- Requirements
Which lines of the data contain the string "Click", matching case exactly? Pull out each of those lines and copy it in full.

- Records provided
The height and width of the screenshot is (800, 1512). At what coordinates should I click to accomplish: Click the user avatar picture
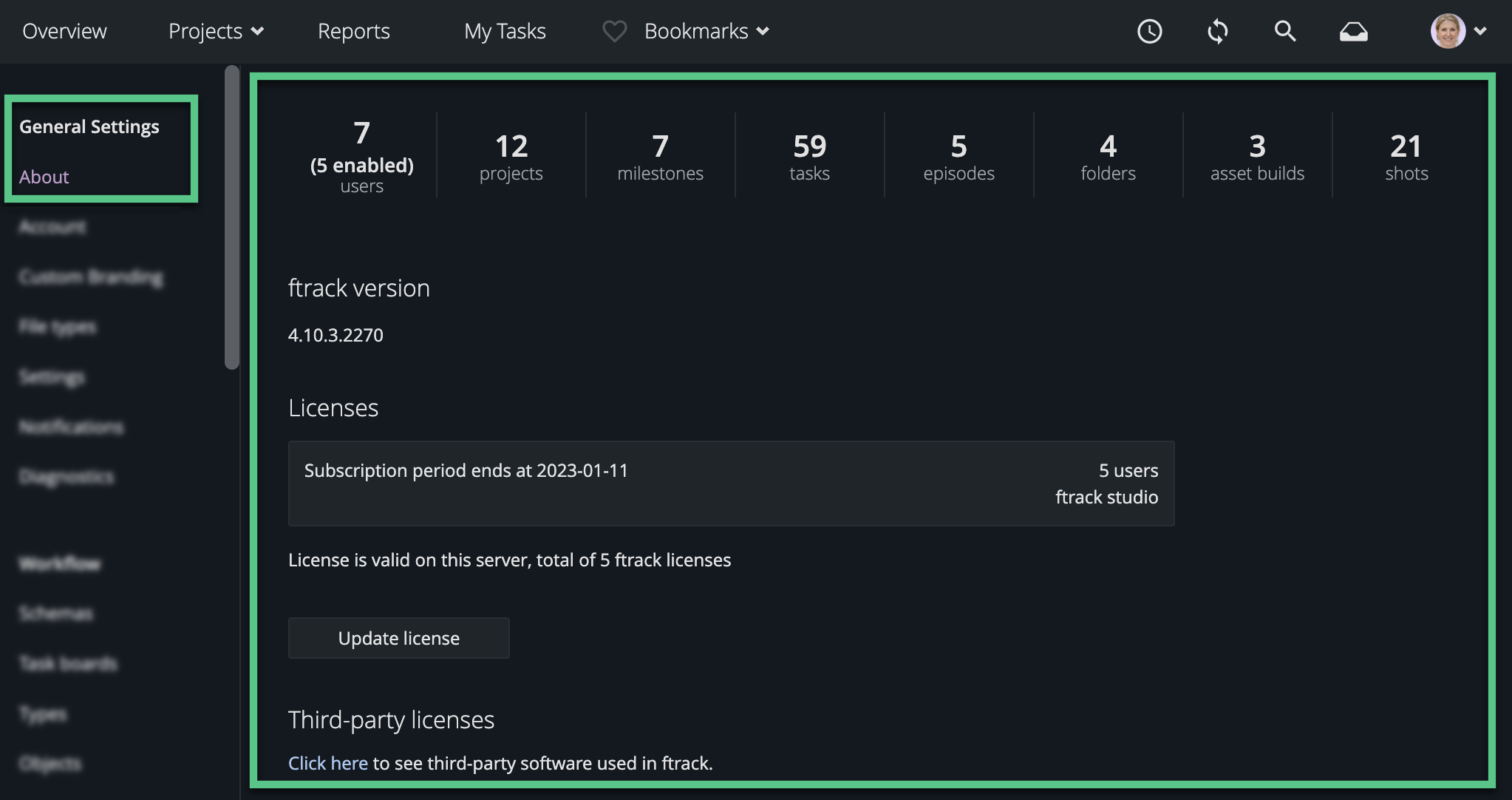(x=1447, y=31)
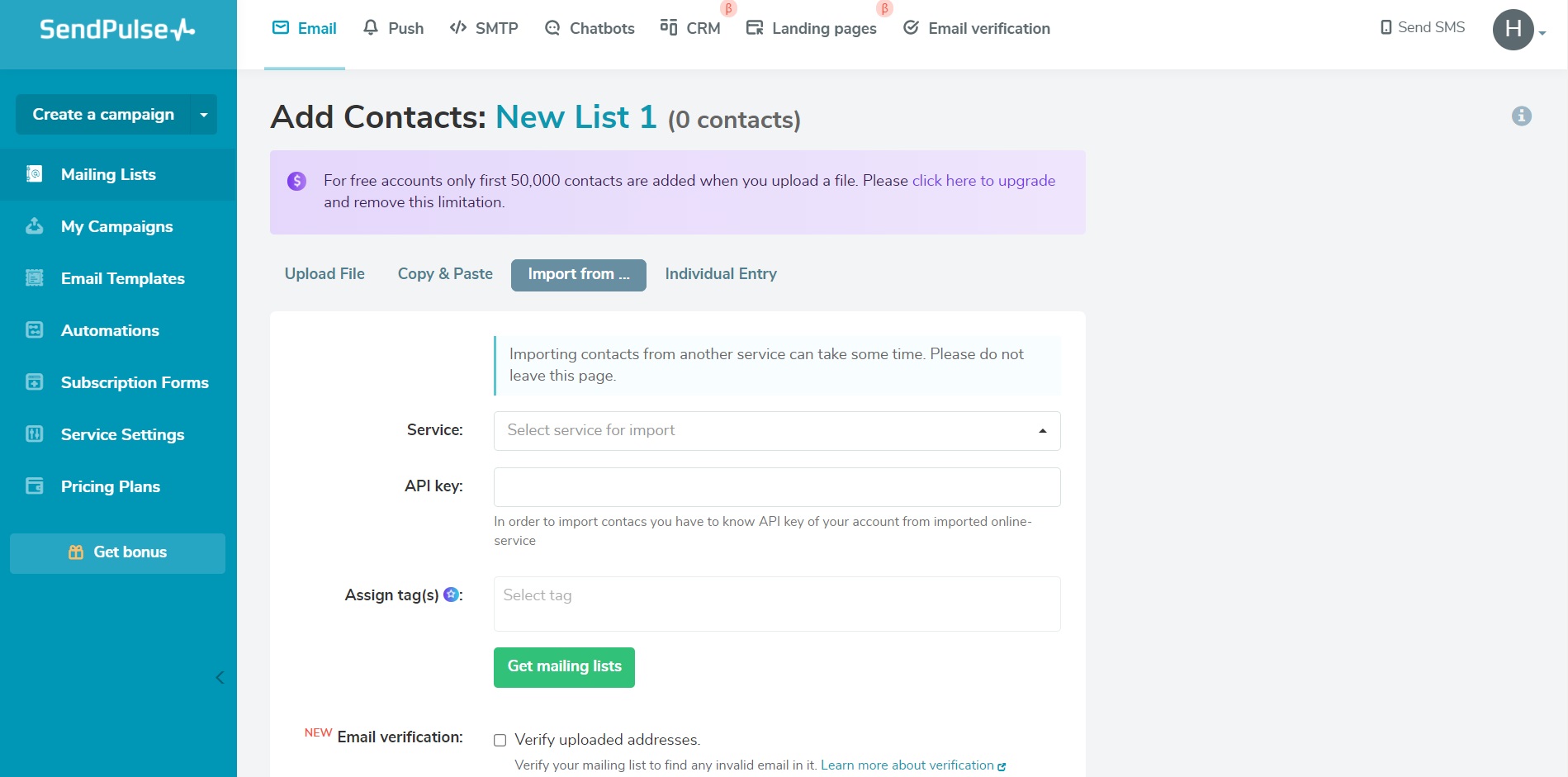1568x777 pixels.
Task: Click the Mailing Lists sidebar icon
Action: pos(35,174)
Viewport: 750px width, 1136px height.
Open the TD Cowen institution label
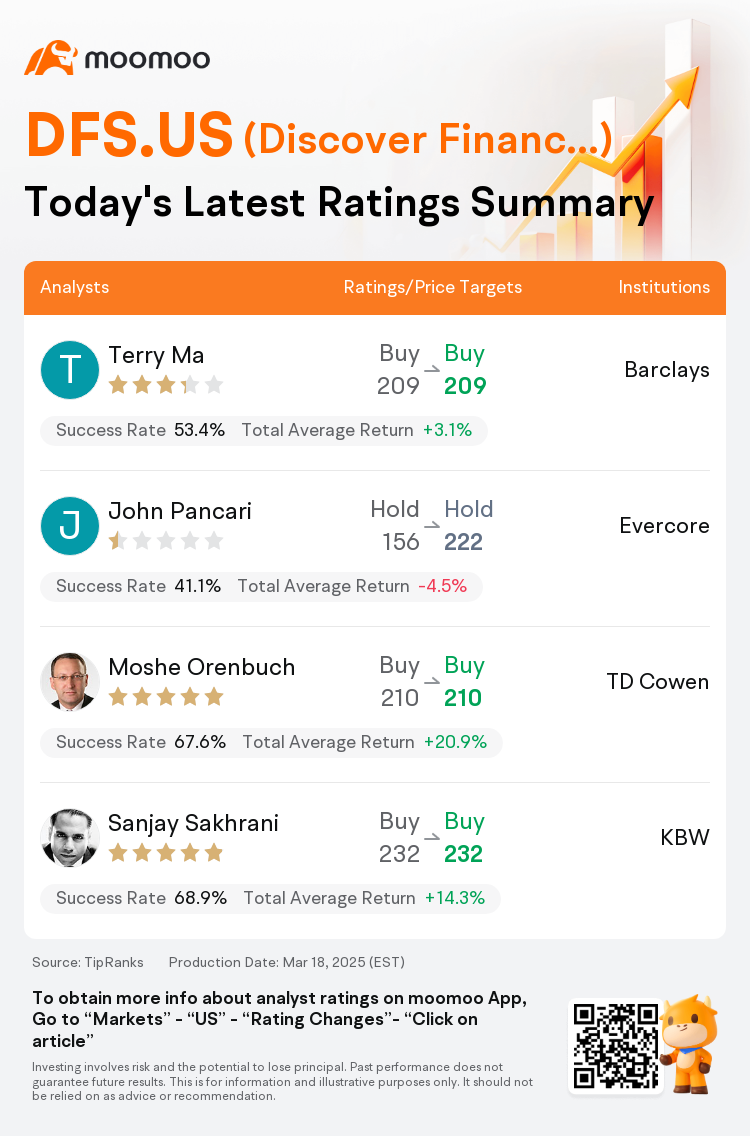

- Full output
The height and width of the screenshot is (800, 1512). At what coordinates should I click to accomplish: Click the user avatar picture
Task: Click the Mailing Lists sidebar icon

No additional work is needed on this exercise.